È abbastanza risaputo che in questo periodo nel mondo sono in corso diverse guerre, le quali stanno producendo diverse vittime specialmente tra i bambini. In particolare, il recente attacco nei pressi di Ghouta in Siria ha provocato addirittura 200 morti tra i civili. Secondo le stime presentate da parte dell’organizzazione Save The Children, almeno 357 milioni di bambini vivono in aree del mondo colpite da conflitti. Inoltre, questo dato ha avuto un incremento di addirittura il 75% rispetto a quello degli anni ’90. Molti minori sono vittime di diverse violenze e vengono spesso uccisi, mutilati, rapiti o stuprati.
Molte volte non hanno neanche la possibilità di poter studiare e vengono addirittura reclutati all’interno di alcuni corpi armati in diverse nazioni del Terzo Mondo. Infine, non riescono neanche ad avere accesso a delle cure mediche adeguate.
Le nazioni nelle quali i bambini soffrono maggiormente
Il rapporto compilato da parte di Save The Children è piuttosto preoccupante e ci offre un quadro dell’attuale situazione globale abbastanza negativo. Secondo questa organizzazione, le aree nelle quali i bambini soffrono maggiormente sono la Siria, l’Afghanistan e infine la Somalia. Infatti, queste sono nazioni le quali sono afflitte da diverso tempo da guerre letali e distruttive. Altri stati molto critici sono inoltre lo Yemen, la Nigeria, il Sudan, l’Iraq, e il Congo.
Secondo le statistiche più recenti, le macroregioni maggiormente difficili per i minori sono il Medio Oriente e l’Africa. Molto interessanti sono state inoltre le dichiarazioni da parte del vice direttore di Save The Children Italia, ovvero Daniele Fatarella. Quest’ultimo ha affermato che in questo periodo storico si sta assistendo ad un aumento esponenziale di bambini cresciuti in aree colpite dalla guerra. Successivamente, ha aggiunto che quest’ultimi sono spesso soggetti a violenze inimmaginabili e in determinati casi vengono anche coinvolti come kamikaze all’interno di organizzazioni di stampo terroristico.
L'appello ai governanti e leader mondiali
Le affermazioni di Fatarella non sono affatto terminate qui e riguardano anche altri aspetti piuttosto interessanti.

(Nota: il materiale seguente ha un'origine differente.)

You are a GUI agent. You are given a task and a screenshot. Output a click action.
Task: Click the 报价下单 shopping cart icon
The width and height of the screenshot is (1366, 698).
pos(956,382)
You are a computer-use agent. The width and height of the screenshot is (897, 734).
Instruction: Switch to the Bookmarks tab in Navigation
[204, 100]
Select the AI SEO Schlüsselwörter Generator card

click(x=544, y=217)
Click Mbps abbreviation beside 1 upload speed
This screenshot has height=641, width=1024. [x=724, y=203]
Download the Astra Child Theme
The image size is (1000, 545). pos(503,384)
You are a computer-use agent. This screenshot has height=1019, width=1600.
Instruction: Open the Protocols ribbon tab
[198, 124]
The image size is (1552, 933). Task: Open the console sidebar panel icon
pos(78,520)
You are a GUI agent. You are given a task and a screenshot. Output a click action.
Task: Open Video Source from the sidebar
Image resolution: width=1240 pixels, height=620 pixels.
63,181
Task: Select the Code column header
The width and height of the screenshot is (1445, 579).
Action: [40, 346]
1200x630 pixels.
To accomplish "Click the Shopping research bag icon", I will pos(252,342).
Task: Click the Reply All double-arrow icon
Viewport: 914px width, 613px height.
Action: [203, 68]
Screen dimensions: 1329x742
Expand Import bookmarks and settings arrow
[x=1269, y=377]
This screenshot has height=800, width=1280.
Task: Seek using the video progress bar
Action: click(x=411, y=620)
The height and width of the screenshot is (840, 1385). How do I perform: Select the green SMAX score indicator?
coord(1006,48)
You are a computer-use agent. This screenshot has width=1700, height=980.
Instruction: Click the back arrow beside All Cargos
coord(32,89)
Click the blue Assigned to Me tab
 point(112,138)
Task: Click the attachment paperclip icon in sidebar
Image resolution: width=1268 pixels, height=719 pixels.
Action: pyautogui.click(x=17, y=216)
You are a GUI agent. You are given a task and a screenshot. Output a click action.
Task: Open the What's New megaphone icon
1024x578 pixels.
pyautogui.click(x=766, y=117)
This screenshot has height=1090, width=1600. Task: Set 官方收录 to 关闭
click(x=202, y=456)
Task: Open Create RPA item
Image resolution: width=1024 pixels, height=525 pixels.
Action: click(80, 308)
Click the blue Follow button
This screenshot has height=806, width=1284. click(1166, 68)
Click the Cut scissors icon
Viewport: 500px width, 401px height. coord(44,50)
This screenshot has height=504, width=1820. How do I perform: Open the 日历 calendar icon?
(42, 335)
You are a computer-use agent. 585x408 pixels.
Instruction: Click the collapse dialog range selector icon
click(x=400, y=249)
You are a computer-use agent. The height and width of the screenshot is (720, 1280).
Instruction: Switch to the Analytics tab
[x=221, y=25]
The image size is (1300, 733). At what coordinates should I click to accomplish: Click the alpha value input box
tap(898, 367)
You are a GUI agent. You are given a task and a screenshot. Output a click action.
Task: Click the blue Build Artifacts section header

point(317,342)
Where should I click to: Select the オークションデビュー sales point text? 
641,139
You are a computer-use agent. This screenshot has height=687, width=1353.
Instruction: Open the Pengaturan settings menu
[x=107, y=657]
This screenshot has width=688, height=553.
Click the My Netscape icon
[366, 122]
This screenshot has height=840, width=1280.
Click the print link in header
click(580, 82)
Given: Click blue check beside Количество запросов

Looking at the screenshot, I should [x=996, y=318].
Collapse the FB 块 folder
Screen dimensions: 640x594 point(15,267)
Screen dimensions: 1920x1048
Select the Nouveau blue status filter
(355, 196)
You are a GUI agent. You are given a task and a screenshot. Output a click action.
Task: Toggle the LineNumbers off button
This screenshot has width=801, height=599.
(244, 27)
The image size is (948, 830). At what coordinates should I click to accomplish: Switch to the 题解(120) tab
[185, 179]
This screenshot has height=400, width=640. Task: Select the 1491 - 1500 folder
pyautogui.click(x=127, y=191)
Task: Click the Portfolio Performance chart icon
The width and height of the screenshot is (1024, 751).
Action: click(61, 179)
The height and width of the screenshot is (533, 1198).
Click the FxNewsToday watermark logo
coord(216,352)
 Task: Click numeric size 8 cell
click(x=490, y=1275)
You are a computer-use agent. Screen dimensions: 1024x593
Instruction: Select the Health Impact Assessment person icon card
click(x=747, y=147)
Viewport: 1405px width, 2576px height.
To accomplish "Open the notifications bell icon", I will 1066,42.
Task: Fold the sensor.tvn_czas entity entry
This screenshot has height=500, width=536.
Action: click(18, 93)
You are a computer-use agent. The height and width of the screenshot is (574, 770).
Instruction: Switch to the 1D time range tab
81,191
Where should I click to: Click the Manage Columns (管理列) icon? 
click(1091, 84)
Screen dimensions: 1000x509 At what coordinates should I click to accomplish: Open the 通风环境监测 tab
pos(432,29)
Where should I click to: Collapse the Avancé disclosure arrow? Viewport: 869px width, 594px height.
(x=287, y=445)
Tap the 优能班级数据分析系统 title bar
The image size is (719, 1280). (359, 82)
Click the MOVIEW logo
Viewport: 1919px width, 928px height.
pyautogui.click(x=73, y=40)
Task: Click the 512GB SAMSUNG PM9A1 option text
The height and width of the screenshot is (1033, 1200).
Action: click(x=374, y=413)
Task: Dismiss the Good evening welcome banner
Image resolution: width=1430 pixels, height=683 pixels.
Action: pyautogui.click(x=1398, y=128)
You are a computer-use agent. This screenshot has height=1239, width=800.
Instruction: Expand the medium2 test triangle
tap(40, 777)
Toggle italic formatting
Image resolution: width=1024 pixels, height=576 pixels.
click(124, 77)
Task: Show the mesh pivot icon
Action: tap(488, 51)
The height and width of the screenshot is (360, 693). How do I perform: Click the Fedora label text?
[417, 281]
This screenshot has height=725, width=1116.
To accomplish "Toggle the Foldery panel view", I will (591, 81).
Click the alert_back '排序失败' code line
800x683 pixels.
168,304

In primo luogo, egli ha sottolineato che i leader e i governanti delle nazioni devono impegnarsi maggiormente per assicurare la giustizia e la pace nel mondo. Inoltre, ha ammesso che è importante assumere delle scelte decise e credibili per poter proteggere i minori da ulteriori violenze nelle aree devastate da conflitti. Successivamente, ha dichiarato che in questi territori colpiti dalle guerre, molte volte i bambini non hanno nessun accesso all’istruzione e a causa di ciò sono maggiormente vulnerabili e destinati ad avere un futuro difficile e di sofferenza. Infine, possono considerarsi piuttosto preoccupanti le più recenti statistiche compilate da parte delle Nazioni Unite. Secondo quest’ultime, a partire dal 2010 si è verificato un aumento del 300% di bambini uccisi e mutilati.